Crypto Hack Losses Surge to Record $2.47B in First Half of 2025
Blockchain security firm CertiK reported a record spike in losses to cryptocurrency hacks, exploits and scams totaling $2.47 billion during the first six months of 2025.
Despite this significant increase, CertiK noted a correction in the second quarter (Q2) with $800 million lost across 144 incidents—a 52% decline compared to Q1 in both value and frequency (59 fewer hacking incidents).
“Without those events, total losses in 2025 would stand at $690 million,” said CertiK.
Bulk of H1 Losses Attributed to Two Major Incidents
CertiK attributed the overall spike primarily to two massive exchange thefts:
- Bybit: An $1.5 billion Ether theft via a cold wallet vulnerability on February 21.
- Cetus Protocol: A $225 million exploit targeting the Sui blockchain’s primary decentralized exchange on May 22.
The two incidents together accounted for $1.78 billion of the total H1 losses. CertiK stressed that the severity level may not have universally deteriorated as the total annual figure masks significant fluctuations.
Shift in Attack Vectors
Data from CertiK’s report highlights a shift in attack patterns:
- **Phishing attacks** were most frequent: 132 incidents yielded $410 million.
- **Wallet compromises** proved costliest overall: exceeding $1.7 billion stolen in 34 incidents.
- Ethereum’s vulnerability decreased slightly, from 98 incidents in Q1 to 70.
Industry Adjustments and Regulatory Developments
CertiK noted an $187 million recovery brought the adjusted H1 loss figure closer to $2.2 billion. Looking beyond security, the firm highlighted significant regulatory movements:
- US SEC under Trump administration’s reforms may drop enforcement actions against crypto firms.

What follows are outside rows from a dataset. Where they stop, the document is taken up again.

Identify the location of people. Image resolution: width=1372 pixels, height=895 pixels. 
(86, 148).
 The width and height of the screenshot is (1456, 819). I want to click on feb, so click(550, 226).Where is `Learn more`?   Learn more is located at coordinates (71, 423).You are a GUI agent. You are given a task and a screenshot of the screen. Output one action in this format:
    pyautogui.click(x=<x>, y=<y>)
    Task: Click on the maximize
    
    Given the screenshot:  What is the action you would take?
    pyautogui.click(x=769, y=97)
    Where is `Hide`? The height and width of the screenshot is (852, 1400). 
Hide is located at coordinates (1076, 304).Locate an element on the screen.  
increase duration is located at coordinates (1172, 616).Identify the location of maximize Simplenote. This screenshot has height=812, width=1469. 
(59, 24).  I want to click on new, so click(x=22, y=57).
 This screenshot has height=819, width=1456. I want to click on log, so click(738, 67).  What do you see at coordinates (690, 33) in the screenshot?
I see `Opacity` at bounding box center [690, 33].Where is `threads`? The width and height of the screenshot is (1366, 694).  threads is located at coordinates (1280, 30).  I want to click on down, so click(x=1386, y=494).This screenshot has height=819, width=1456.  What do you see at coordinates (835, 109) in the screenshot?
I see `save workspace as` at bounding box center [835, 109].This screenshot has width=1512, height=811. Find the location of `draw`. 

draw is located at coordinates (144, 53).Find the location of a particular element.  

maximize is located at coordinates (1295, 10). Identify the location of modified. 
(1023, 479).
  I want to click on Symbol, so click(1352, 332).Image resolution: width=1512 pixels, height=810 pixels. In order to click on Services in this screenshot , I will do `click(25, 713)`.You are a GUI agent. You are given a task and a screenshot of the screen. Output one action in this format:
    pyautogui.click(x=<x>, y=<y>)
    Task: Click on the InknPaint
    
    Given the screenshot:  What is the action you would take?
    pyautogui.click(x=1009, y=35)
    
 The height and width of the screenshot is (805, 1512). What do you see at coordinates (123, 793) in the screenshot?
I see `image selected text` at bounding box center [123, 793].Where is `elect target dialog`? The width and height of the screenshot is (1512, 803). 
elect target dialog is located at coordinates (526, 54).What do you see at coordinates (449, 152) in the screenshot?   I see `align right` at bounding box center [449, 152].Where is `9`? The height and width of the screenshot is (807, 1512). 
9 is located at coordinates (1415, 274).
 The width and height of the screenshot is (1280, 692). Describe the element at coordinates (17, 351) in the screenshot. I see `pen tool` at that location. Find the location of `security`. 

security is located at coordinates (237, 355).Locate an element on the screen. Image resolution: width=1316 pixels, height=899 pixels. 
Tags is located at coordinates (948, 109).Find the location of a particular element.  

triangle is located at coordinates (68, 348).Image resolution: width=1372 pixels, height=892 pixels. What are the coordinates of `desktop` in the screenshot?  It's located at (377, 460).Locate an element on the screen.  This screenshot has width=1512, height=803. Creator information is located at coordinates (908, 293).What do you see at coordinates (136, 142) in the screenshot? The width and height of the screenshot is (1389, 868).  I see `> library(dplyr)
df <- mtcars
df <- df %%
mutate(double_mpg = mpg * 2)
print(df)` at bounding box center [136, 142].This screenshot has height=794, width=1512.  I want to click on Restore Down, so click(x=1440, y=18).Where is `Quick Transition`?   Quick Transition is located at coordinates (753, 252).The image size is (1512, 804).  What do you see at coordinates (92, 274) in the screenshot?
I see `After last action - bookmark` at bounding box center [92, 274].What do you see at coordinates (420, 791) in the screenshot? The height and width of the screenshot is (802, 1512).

- Hong Kong passes Stablecoin Bill.
- EU’s MiCA framework enters force.
“Together, these developments signal both growing institutional interest and a maturing regulatory environment,” CertiK stated.
Toward a Secure Future
CertiK emphasized the importance of security practices amidst growing market interest:
“As new capital flows into the space, maintaining rigorous security standards will be more important than ever.”
CertiK recommends: avoiding unknown links, checking domain authenticity, enabling MFA, and using hardware wallets.